Wie es um das Verhältnis von Volker Beck zu Frauen tatsächlich bestellt ist, kommt gleich bei der nächsten Frage zum Vorschein. Bekanntlich wird das neue Gesetz von vielen Feministinnen scharf kritisiert, weil Männer sich auf diesem Umweg Zutritt in die geschützten Räume der Frauen verschaffen. Fälle hat es bereits mehrfach gegeben.

Becks Anmerkungen verraten, zu welchem Geschlecht der Befragte gehört: »Ich habe das Gefühl, hier wird etwas erfunden, damit man Gespenster an die Wand malen kann.« Frauen, die phantasieren – ein Klassiker der Psychologie. Danke, Herr Beck!

Aber auch mit dem Logik nimmt es der Grünen-Politiker nicht so genau. »Die Frauenhauskoordinierung, die circa zwei Drittel der Frauenhäuser in Deutschland organisiert, hat klar gesagt, dass Fälle, in denen Menschen mit trans- oder intergeschlechtlicher Geschichte die Angebote von Schutzräumen missbräuchlich genutzt haben, ihnen nicht bekannt seien.« Offenbar hat Beck nicht verstanden, dass es um die Zeit nach der gesetzlich nun möglichen Öffnung von Frauenhäuser für Männer geht, die sich – schwuppdiwupp – für weiblich erklären.

Und man weiß nicht genau, ob es reine Naivität ist oder ein etwas tiefer gelagerter Wunsch, wenn Beck zur Beruhigung bedrohter Frauen sagt: »Im Übrigen gelten die normalen Gesetze ja weiterhin: Wer jemanden sexuell belästigt, macht sich strafbar.« – Das ist zwar richtig, erweckt die im schlimmsten Fall ermordeten Frau aber nicht wieder zum Leben.
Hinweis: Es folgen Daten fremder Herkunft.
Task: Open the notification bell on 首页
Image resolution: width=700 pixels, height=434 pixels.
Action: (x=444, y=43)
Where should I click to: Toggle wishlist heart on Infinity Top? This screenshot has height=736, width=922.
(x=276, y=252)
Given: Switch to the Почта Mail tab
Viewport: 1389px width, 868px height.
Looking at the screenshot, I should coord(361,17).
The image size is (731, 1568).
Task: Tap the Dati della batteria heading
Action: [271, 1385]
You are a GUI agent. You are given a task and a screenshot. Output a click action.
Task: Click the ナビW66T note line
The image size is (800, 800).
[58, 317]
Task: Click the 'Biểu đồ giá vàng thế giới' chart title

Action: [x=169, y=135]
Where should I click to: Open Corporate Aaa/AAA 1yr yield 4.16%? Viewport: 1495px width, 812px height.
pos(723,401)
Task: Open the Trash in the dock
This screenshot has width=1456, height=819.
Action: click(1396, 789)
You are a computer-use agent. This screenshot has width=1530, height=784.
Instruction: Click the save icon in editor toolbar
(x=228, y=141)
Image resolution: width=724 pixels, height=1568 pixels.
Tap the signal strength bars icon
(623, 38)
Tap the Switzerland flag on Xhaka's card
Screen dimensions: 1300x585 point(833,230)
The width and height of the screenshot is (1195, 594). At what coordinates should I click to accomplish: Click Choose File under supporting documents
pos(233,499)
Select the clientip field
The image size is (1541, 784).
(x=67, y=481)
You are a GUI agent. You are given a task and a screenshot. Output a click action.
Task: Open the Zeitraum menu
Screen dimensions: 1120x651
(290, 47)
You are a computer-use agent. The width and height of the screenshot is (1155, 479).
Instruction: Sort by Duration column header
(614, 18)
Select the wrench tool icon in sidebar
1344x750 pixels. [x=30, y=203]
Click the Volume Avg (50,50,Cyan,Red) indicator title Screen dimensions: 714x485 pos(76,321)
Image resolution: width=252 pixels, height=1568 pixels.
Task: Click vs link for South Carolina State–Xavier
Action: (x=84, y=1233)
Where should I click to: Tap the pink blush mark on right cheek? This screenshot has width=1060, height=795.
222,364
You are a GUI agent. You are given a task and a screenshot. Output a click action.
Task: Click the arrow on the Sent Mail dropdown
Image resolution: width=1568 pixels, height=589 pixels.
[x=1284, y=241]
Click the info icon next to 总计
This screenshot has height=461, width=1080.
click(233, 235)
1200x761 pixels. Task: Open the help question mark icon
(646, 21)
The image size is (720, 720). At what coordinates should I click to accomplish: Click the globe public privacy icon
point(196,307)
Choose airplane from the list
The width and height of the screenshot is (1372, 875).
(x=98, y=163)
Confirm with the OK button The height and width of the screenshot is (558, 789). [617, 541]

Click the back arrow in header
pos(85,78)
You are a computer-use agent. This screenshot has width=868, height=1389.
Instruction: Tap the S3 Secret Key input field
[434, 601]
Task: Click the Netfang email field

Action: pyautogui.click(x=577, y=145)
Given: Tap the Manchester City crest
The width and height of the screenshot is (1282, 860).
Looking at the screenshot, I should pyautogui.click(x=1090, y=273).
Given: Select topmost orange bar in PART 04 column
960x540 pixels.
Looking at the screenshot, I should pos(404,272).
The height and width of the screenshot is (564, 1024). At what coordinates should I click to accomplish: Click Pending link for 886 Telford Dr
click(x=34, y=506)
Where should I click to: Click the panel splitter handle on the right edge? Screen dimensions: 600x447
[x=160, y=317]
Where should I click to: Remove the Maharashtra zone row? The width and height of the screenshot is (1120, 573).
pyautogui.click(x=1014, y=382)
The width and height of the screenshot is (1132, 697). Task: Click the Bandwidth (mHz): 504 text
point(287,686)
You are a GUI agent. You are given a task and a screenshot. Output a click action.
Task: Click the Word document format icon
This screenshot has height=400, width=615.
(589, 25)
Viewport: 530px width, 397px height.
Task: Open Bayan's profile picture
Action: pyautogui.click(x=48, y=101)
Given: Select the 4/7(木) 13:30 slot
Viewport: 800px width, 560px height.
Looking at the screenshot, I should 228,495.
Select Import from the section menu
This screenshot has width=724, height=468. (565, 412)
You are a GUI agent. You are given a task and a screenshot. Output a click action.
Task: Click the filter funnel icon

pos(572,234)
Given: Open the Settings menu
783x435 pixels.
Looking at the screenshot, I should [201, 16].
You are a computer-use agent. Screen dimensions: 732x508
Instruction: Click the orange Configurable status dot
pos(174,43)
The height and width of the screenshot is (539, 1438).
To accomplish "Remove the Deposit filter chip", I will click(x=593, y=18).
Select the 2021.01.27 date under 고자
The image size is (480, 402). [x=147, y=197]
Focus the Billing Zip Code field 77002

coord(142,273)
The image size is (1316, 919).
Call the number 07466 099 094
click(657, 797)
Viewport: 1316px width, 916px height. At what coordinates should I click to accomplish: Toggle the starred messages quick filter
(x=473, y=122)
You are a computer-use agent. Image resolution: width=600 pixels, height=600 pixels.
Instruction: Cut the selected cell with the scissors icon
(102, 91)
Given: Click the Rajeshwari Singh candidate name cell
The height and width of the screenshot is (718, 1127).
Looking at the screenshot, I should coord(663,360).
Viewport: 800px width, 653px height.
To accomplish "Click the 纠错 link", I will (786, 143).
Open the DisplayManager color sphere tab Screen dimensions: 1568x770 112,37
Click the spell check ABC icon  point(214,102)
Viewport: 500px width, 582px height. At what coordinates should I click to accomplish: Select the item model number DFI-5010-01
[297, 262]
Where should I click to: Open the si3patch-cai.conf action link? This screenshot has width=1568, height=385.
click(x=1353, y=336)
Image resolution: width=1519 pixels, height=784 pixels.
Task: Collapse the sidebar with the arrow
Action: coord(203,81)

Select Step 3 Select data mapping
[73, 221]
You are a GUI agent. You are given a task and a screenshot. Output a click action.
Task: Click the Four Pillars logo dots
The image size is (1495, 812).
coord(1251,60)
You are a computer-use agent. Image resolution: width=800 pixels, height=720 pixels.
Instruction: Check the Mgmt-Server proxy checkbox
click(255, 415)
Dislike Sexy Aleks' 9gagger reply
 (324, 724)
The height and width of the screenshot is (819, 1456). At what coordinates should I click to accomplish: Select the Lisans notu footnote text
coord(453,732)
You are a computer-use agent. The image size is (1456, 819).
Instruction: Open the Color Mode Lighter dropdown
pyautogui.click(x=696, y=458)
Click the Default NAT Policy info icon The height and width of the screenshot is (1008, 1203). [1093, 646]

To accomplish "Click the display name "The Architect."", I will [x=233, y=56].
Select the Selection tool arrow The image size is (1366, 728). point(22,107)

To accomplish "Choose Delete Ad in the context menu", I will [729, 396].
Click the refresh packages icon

In einem Punkt hat Beck jedoch recht, wenn er sagt: »Es wird doch niemandem etwas weggenommen, weil einer kleinen Minderheit etwas gegeben wird.« Das Gesetz wird tatsächlich nur für eine kleine Minderheit von Irritierten gemacht. Aber zum großen Vergnügen einer Partei, die über ihr Thema Numero Eins reden. Und zu Lasten von Frauen und Mädchen.